En visite en Guyane avec la présidente de l’IEDOM, le gouverneur de la Banque de France veut renforcer la culture économique et financière

En visite en Guyane avec la présidente de l’IEDOM, le gouverneur de la Banque de France veut renforcer la culture économique et financière

Rédigé le 06/02/2020
J.-T

©Facebook / Collectivité territoriale de Guyane

En visite en Guyane, le gouverneur de la Banque de France, François Villeroy de Galhau, et la dirigeante des Instituts d’Émission d’Outre-mer (IEDOM/IEOM), Marie-Anne Poussin-Delmas, vont signer avec l’Université de Guyane une convention pour « renforcer la diffusion d’une culture économique et financière auprès des enseignants et des jeunes » a-t-on appris dans le journal télévisé de Guyane La 1ère. 

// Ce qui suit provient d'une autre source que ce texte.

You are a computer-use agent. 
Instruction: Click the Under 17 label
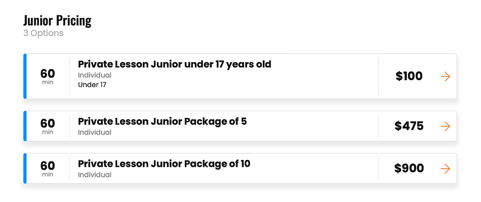point(92,85)
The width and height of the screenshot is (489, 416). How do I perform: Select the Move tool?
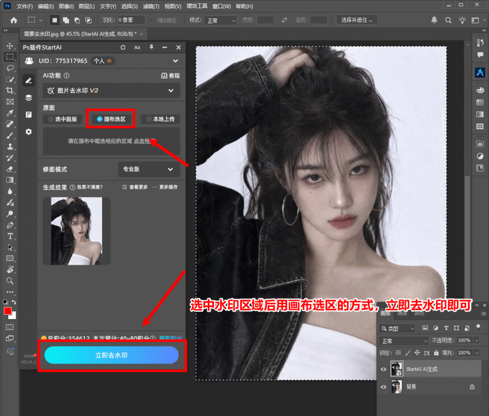tap(10, 45)

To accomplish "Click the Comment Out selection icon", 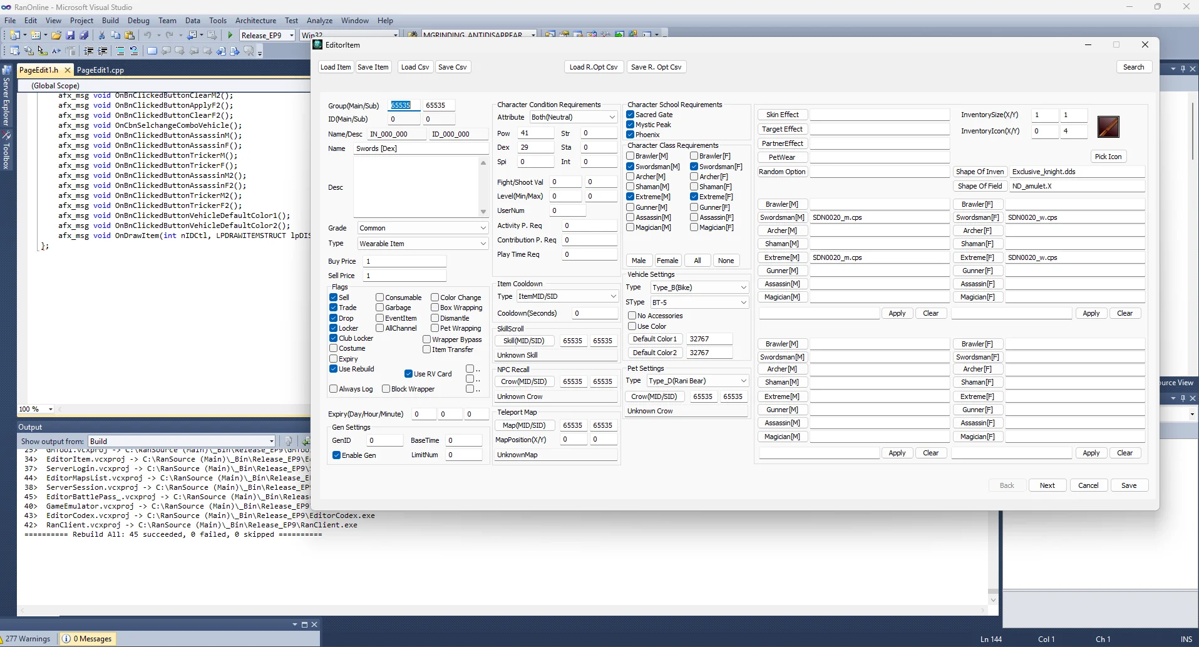I will pos(120,51).
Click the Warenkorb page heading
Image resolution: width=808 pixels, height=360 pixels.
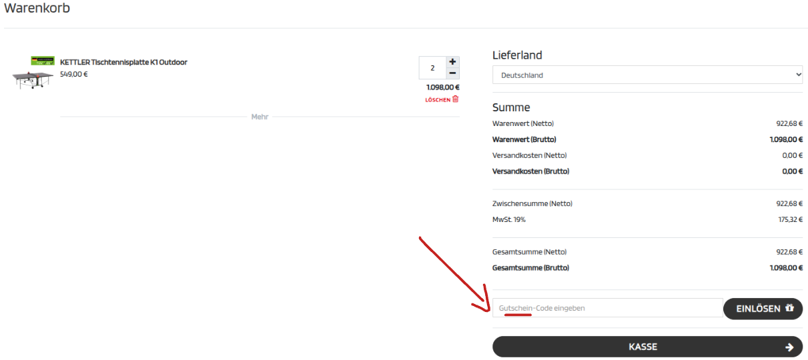click(37, 9)
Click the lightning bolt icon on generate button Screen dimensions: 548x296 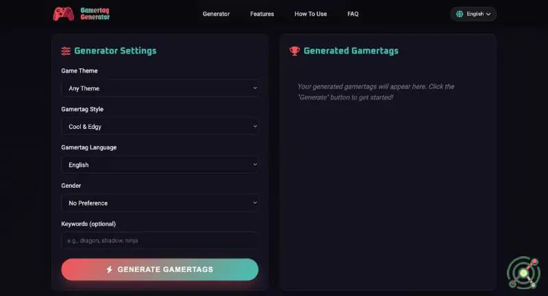pyautogui.click(x=110, y=269)
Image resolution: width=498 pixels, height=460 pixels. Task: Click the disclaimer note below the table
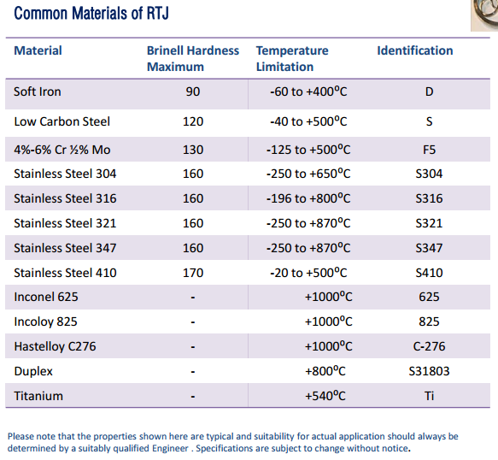[233, 442]
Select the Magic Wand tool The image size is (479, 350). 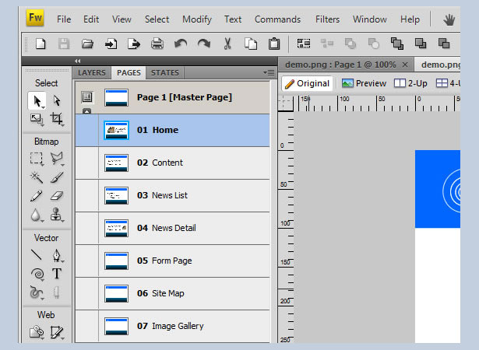[37, 177]
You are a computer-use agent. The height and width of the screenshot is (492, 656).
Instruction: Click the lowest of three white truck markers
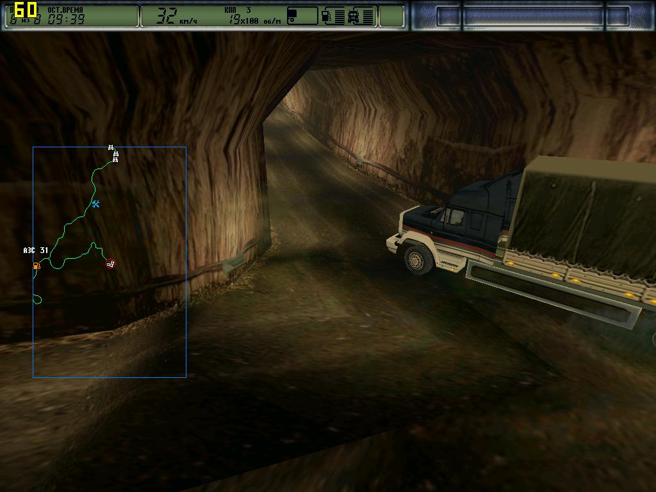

« La Banque de France et l’IEDOM ont pour mission de développer l’éducation économique et financière des publics » a expliqué Marie-Anne Poussin-Delmas, invitée mercredi en soirée par nos confrères de Guyane La 1ère. Pour se faire, la Banque de France et l’IEDOM, sa filiale, passe des partenariats déjà conclus avec l’Académie de Guyane et la Chambre de Commerce. « L’objectif est de travailler avec les enseignants et regarder ce qui peut être fait pour améliorer l’éducation économique et financière des jeunes étudiants », a-t-elle poursuivi.

« Les entreprises en Guyane sont prêtes à recruter » a assuré, plus tôt mercredi matin, François Villeroy de Galhau qui effectue sa première visite en Outre-mer. Le gouverneur de la Banque de France intervenait alors devant quelques 200 étudiants et lycéens guyanais dans l’hémicycle de la Collectivité territoriale. Évoquant un « paradoxe inacceptable », François Villeroy de Galhau regrette qu’il y ait « encore beaucoup trop de jeunes au chômage et (…) des entreprises qui ne trouvent pas les compétences dont elles ont besoin ». « Pour résoudre ce paradoxe, c’est l’apprentissage pour ce qui concerne les jeunes, et la formation professionnelle pour les adultes », a-t-il assuré, appelant à mettre en oeuvre « de toute urgence » la loi « Avenir professionnel » de 2018.